Sire: Cross Country Call Me Awesome

Dam: Galloping G Aces Flash Dance

Cedar Fields Safari's Mysterious Lady "Lady"

Sire: Little 'un Farm Johns Little Safari

Dam: Thousand Oaks Lancelots Lady Stetson

Major thanks to Jennifer @ Cedar Fields



She's amazing and so are her horses!


----------



## eagles ring farm (Sep 11, 2012)

Very nice - looks like some excited kids too

Jennifer is great to deal with !!


----------



## Knottymare (Sep 12, 2012)

Both are darling. I could only see the first picture but that little flash is so huggable!


----------



## kristi0119 (Sep 12, 2012)

He is so huggable and soft!
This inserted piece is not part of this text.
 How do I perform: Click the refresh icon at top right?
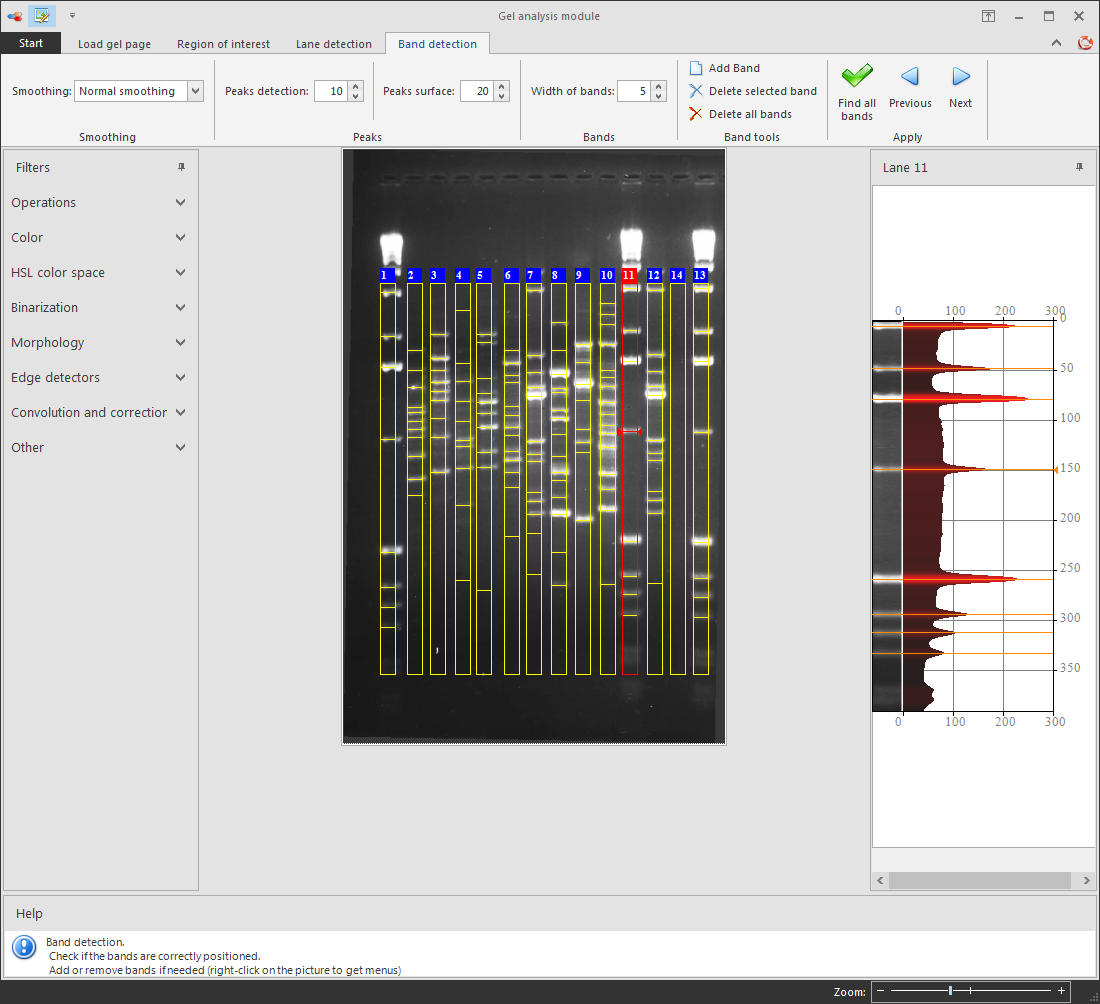(1086, 43)
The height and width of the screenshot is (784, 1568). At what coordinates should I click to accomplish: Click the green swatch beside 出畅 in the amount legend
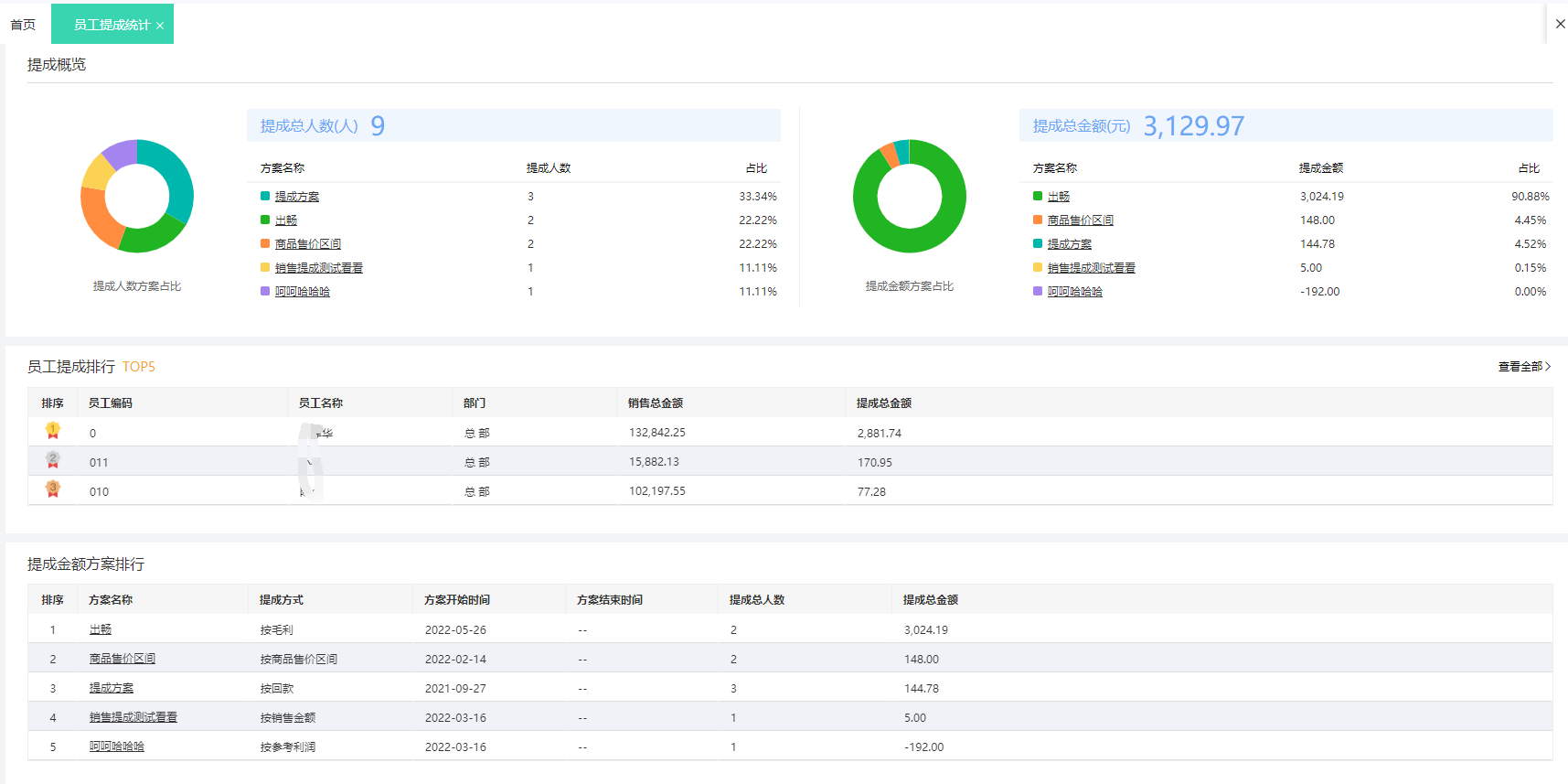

He was so shy at first but it really starting to warm up to us!


----------



## dreaminmini (Sep 27, 2012)

Very cute, congratulations!!


----------



## kristi0119 (Oct 14, 2012)

Here's my latest addition...Ivy (on the left) hanging with her buddy Flash!


----------



## Rhondaalaska (Oct 14, 2012)

So cute, what are all three of your little minis ages


----------



## Jill (Oct 14, 2012)

Congratulations on your new babies


----------



## kristi0119 (Oct 14, 2012)

I just have Ivy & Flash...Lady had to go back home. She was a miserable girl and missed her herd big time. Very sad and we miss her but know she's happier back home with the big girls. Ivy is a yearling (foaled July 2011) and Flash is a weanling (foaled May 2012). Love love love them! This is my first experience with horses (mini or full size) and I'm hooked...they certainly have a way of changing your life!


----------